It’s no secret that we live in an increasingly isolated world. The pandemic has only exacerbated what was already a startling trend: loneliness and disconnection have been on the rise for a long time in our society. Many Christians feel disconnected, leading to emotional pain, unhealthy relational patterns, spiritual struggles, a lack of meaning, and ineffective ministry. What’s more, common models of spiritual transformation are overly rationalistic and under-developed, proving inadequate to address “the sanctification gap.” In recent decades, however, a new relational spirituality paradigm has emerged from multiple fields. There is now a critical mass of evidence that human beings are fundamentally relational—that we develop, heal, and grow to become more loving and Christ-like through relationships.
This talk covers the core elements of a relational spirituality paradigm, with a particular focus on the roles of 1) implicit relational knowledge, and 2) attachment to God and others in shaping our implicit self and capacity to love. Dr. Todd Hall (Biola University) delivers this lecture titled, “Relational Spirituality: A Psychological-Theological Paradigm for Spiritual Transformation.”
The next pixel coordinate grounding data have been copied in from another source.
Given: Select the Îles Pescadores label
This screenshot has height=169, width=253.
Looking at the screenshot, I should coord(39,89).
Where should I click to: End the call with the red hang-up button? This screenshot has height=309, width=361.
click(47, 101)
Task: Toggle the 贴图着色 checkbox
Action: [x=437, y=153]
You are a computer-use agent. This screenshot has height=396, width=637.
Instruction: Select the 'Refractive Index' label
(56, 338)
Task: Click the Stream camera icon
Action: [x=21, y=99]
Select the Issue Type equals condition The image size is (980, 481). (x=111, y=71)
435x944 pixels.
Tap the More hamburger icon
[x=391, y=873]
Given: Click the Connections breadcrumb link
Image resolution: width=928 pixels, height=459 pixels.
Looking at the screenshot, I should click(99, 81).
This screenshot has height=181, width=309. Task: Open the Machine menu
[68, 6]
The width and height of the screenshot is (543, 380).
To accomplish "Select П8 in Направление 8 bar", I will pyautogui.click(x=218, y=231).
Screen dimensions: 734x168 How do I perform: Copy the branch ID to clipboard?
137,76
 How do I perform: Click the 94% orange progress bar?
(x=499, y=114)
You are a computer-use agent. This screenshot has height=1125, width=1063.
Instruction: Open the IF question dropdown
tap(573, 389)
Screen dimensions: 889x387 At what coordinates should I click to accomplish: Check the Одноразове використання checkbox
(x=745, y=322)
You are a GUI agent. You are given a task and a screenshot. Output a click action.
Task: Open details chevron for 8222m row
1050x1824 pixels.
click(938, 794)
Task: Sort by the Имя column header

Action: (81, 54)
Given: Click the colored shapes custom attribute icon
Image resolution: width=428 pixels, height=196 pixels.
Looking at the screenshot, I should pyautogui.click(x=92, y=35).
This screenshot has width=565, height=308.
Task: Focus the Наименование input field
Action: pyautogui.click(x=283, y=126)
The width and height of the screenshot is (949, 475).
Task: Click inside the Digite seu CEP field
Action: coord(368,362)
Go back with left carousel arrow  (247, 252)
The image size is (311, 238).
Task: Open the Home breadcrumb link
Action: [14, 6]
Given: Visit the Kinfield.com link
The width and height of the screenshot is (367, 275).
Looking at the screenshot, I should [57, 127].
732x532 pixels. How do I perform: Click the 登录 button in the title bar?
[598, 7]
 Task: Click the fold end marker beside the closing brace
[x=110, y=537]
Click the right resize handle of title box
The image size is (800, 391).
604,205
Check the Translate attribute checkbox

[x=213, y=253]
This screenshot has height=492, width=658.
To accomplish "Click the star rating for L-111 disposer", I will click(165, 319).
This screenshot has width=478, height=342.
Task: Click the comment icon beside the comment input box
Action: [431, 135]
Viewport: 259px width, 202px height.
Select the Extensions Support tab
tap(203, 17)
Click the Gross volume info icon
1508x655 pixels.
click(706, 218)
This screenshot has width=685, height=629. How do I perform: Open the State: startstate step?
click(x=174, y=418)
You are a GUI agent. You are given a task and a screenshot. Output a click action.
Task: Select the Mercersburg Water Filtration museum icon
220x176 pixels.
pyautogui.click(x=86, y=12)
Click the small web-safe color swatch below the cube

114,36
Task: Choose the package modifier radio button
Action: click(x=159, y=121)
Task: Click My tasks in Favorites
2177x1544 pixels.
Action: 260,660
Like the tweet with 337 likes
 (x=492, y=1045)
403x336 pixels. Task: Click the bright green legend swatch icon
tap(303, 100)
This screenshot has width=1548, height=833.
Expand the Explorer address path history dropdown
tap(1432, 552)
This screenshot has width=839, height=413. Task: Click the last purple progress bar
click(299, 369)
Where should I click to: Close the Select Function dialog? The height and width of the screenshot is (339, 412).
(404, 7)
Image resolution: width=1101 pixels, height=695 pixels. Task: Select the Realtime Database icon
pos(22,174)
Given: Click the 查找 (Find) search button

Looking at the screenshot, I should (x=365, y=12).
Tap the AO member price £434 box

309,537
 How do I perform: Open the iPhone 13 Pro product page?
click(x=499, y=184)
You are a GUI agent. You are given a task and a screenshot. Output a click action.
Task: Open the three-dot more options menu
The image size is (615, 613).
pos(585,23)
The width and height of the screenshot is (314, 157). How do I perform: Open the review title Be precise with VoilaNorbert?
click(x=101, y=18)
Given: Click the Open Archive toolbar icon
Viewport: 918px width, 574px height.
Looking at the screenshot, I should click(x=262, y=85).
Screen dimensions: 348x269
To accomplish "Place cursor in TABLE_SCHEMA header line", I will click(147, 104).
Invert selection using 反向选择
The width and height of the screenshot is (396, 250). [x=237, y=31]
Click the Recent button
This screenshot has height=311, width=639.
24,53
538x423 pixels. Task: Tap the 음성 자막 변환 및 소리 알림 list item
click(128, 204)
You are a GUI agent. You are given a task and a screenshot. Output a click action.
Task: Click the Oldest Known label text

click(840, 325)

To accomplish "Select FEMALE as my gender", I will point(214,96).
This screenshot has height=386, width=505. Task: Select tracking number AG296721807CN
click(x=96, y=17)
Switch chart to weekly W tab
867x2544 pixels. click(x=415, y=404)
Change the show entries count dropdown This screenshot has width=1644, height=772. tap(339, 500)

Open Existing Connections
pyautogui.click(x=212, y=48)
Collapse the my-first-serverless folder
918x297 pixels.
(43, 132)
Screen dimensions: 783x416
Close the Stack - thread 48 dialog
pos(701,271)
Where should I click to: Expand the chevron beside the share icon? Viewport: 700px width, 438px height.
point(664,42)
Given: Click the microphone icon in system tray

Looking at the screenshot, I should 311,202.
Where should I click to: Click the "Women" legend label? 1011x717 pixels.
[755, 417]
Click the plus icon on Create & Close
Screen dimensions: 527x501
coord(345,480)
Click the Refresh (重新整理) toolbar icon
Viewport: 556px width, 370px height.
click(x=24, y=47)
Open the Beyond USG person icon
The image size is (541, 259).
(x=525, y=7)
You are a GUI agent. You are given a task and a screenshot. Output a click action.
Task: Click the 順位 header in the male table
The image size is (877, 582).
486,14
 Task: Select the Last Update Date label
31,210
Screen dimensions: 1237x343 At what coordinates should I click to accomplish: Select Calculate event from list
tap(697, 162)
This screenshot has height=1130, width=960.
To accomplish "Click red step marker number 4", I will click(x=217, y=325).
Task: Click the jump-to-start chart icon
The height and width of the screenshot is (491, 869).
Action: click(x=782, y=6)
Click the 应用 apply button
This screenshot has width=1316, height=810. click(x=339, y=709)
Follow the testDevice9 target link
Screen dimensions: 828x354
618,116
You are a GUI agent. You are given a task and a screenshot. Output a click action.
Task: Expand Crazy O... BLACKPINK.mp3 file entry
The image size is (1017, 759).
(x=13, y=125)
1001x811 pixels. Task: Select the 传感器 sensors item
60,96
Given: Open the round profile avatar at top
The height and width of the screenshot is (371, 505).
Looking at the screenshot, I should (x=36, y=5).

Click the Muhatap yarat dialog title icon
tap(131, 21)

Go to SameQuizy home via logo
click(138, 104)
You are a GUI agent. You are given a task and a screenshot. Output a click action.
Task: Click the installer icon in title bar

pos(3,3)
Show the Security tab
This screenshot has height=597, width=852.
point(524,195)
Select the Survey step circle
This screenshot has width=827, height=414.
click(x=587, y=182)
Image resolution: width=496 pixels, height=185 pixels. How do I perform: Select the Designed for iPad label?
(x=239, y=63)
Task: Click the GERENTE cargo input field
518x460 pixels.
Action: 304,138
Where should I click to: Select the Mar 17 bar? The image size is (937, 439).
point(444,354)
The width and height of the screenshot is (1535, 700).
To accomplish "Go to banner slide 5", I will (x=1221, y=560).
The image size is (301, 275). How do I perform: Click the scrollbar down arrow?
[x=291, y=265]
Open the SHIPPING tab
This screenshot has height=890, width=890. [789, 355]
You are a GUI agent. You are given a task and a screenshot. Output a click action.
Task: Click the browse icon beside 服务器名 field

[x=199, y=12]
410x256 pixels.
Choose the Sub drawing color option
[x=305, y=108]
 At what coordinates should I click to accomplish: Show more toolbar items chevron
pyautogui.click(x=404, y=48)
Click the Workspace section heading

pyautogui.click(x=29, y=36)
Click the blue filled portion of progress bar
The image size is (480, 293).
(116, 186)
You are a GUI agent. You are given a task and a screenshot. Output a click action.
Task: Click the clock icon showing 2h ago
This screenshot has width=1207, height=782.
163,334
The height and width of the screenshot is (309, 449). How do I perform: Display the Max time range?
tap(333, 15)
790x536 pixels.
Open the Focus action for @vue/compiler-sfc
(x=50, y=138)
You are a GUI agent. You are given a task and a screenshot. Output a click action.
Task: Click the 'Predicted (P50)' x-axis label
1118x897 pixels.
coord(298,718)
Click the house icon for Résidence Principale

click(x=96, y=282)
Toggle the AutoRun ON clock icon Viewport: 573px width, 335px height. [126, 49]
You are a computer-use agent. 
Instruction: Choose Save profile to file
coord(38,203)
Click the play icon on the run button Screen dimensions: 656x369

This talk was delivered on Friday, February 3 at Exploring Personhood: Human Formation. The conference began with the authority of the Scriptures and Christian theology. We then invited perspectives from the sciences (counseling and psychology), humanities (ethics, biblical studies, philosophy, and theology), and pastoral ministry. Our aim was to foster an interdisciplinary dialogue on the Imago Dei and embodiment — all for the glory of God and the good of the world.